# HOW TO COMPLETE THIS TASK
What you return should be the complete data below, word for word, with no pictures in it.

(Stored items)
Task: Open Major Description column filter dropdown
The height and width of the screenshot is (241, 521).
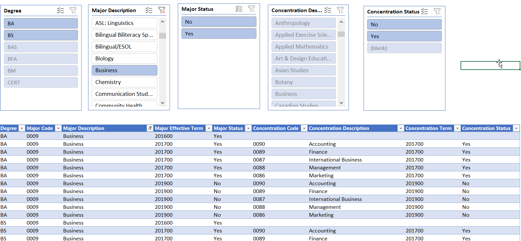Action: pos(150,128)
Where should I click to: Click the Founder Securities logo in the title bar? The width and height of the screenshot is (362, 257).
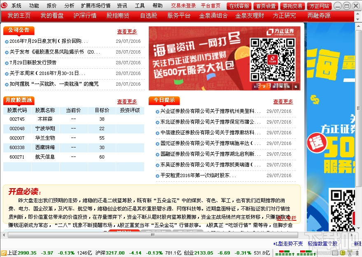point(5,5)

# WRITTEN ANSWER
Task: Open Major Description column filter dropdown
The height and width of the screenshot is (241, 521).
Action: pos(150,128)
Where should I click to: Click the Founder Securities logo in the title bar? The width and height of the screenshot is (362, 257).
point(5,5)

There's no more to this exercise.